Having a gap in your employment history can feel like an enormous negative for your CV. However, this guide explains how that is not necessarily the case, as long as you deal with gaps appropriately.
Traditionally, people think employers are inconsiderate for any reason you weren’t in work for any particular period. Although this might be the case for a handful of employers, the vast majority are surprisingly understanding.
The world is changing faster than ever with changes to the world of work being at the forefront of that. Especially with the recent impact of the COVID-19 pandemic, employers recognise that circumstances get in the way of continuous employment.
Is having a gap in your CV a common occurrence for job applicants?
Whether you were made redundant or just believed it was time to take a break, employers see past the piece of paper. However, if you don’t deal with these gaps appropriately, you encourage the employer to assume the worst.
To avoid this, follow our short list of tips to dealing with CV gaps:
Blatantly lying about an employment gap is an incredibly bad idea. Not only will you likely get called out and rejected or fired, but employers might notify their network that you can’t be trusted.

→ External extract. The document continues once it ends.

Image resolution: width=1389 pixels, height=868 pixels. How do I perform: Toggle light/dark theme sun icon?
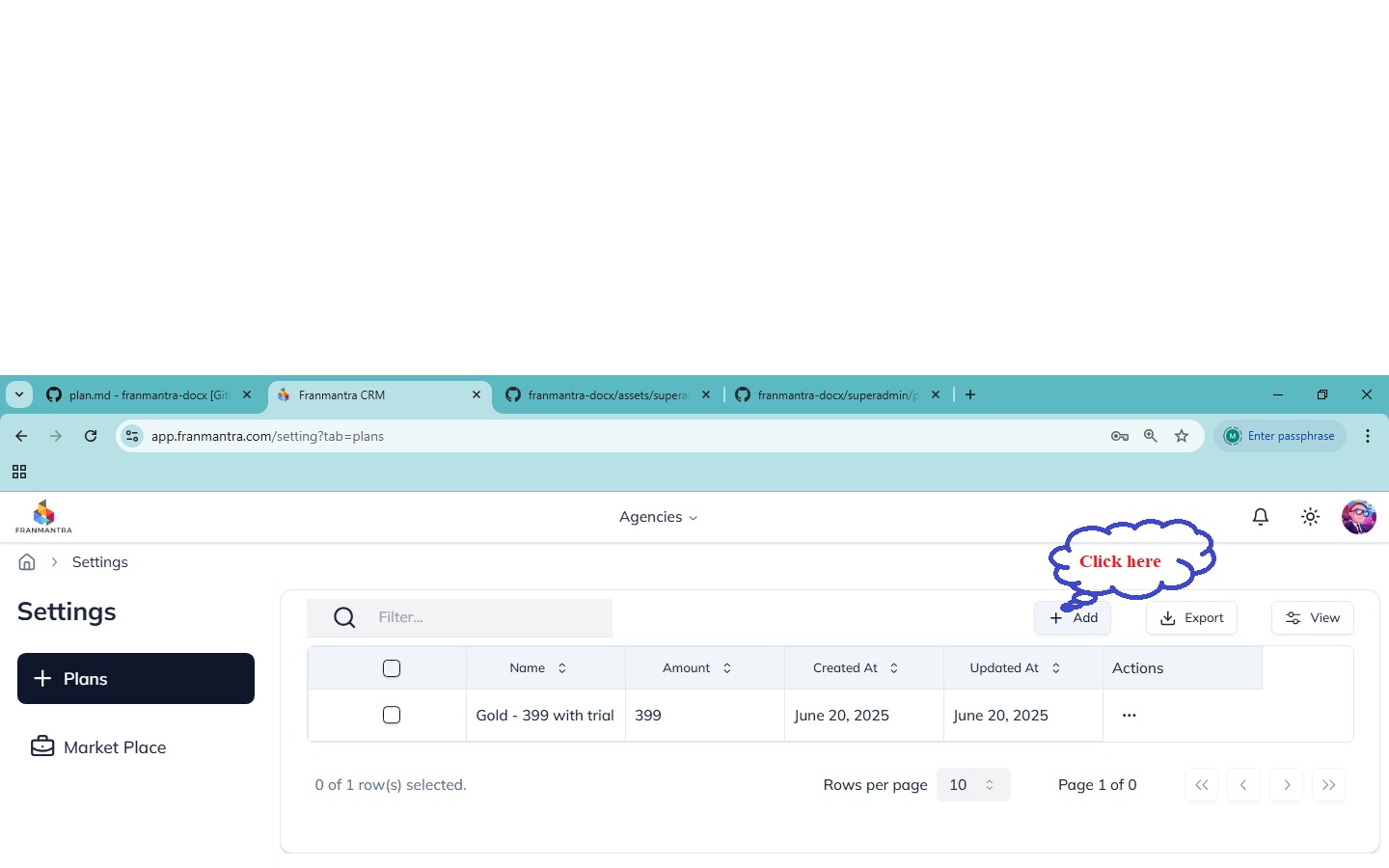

Being open about the fact you have taken a career break or some time without work demonstrates honesty and often a confidence in the reality of your situation.
Filling your employment gap
First and foremost, an employer will want to know what you were doing in that period. If that was just looking for the perfect job, that is ok. However, if you don’t write anything in that gap, the employer is going to assume the worst.
Oftentimes, people fill the gaps with the other productive activities they were engaged in and what alternative skills they developed in this period. Looking after children, for example, leads to a wealth of interpersonal skills that those who aren’t parents will not have.
Prepare an answer
Although an employer is unlikely to strike your application down for a career gap, an employer will expect you to discuss why you weren’t employed during that period. As such, you should expect the question in your interview and should have a clear and honest answer ready.
Having something ready will ensure you don’t get flustered and make it seem like there was no legitimate reason why you weren’t working, which might suggest that you were just lazy. Answers can be as simple as wanting to spend more time with your family.
However, you should try and not entirely blame circumstances. Employers don’t mind people making mistakes, but they want people to learn from them. If you just couldn’t get anyone to offer you a job in that time, say what you took from that experience and how you changed your attitude in some way.
Furthermore, if you have been out of work for a while, make sure you have a positive reason for returning. An employer doesn’t want you to join their company for the pay-check. Make sure you state that you are returning to employment because it is the right time for you so you are excited to get back to work.
Using a functional CV
For those with a significant employment gap, you may want to rethink your CV entirely. These people create what is known as a functional CV, which is where you prioritise and highlight your functional skills rather than your employment history.
In doing this, you can mask the fact you don’t have much work experience whilst demonstrating to the employer that that doesn’t mean you aren’t right for the role.